Exercise brief
Make an exact copy, from the records below, of the lines from the line containing "Given: Toggle the red Growth legend series" to the line containing "Given: Open comments via speech bubble icon", both lines included, excluding pictures.

Exercise materials
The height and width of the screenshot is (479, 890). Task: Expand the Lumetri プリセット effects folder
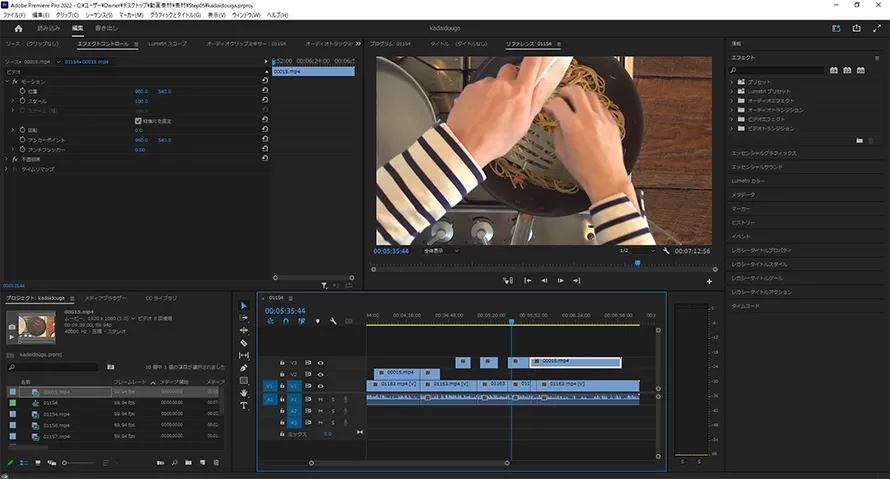734,91
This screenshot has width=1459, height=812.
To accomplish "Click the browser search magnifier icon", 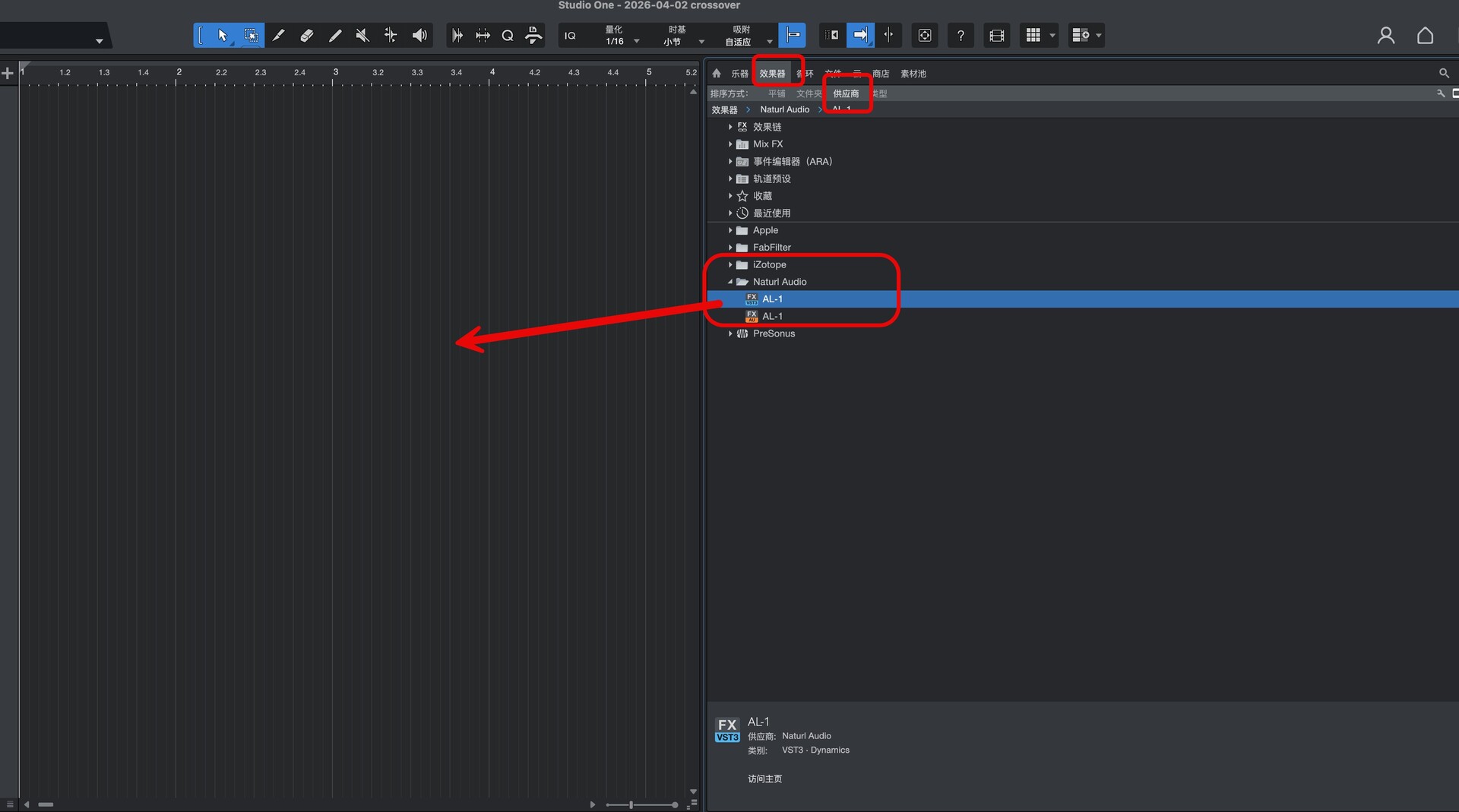I will pos(1443,74).
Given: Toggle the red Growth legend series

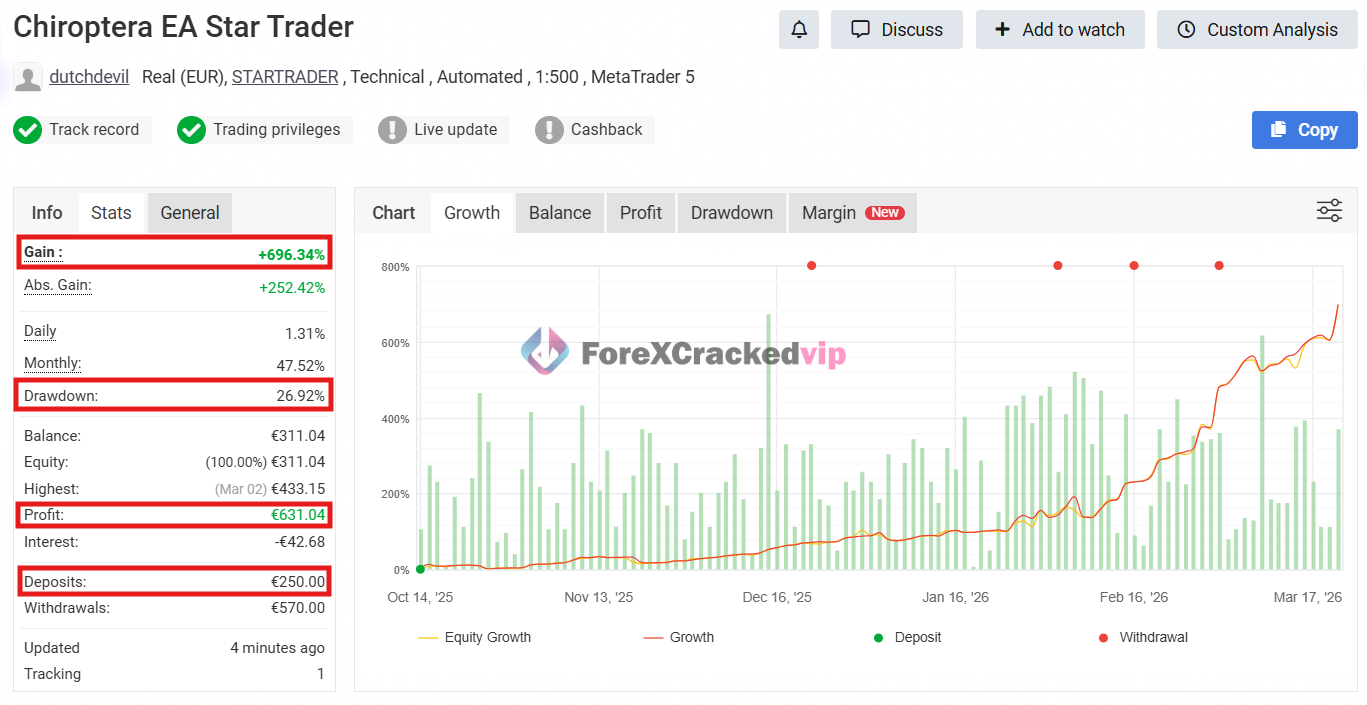Looking at the screenshot, I should (680, 637).
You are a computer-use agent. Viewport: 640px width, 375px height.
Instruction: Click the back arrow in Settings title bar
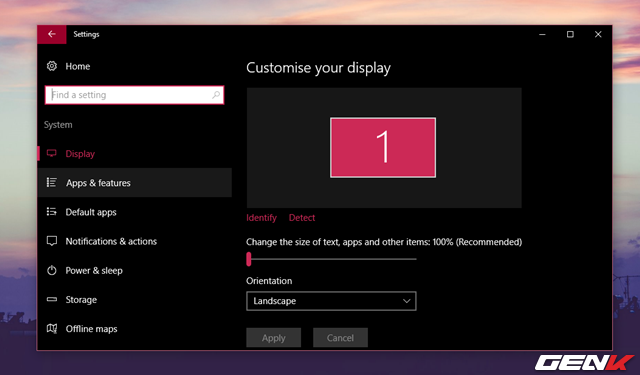[52, 34]
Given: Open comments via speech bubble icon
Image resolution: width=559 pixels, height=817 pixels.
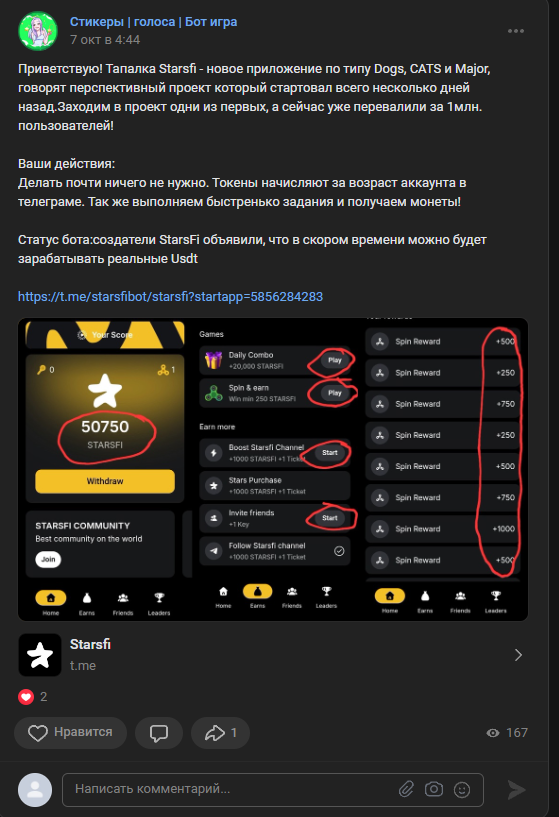Looking at the screenshot, I should coord(159,733).
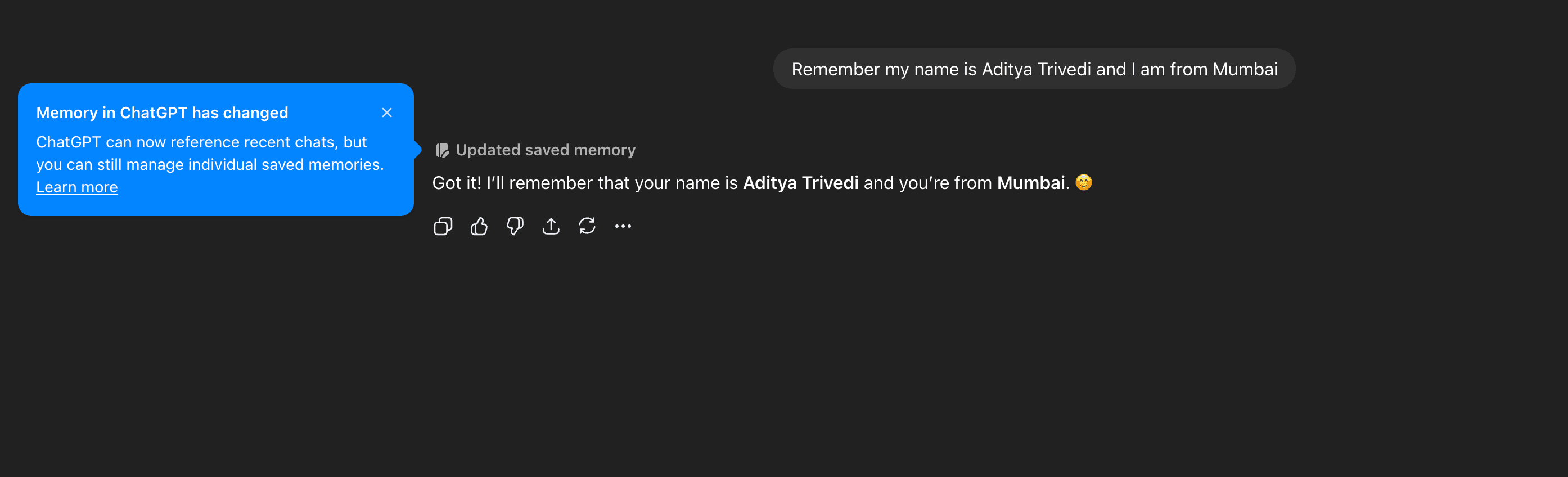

Result
Given: Toggle the red Growth legend series

Looking at the screenshot, I should (680, 637).
You are a computer-use agent. Viewport: 640px width, 375px height.
Instruction: Click the back arrow in Settings title bar
[52, 34]
Given: Open comments via speech bubble icon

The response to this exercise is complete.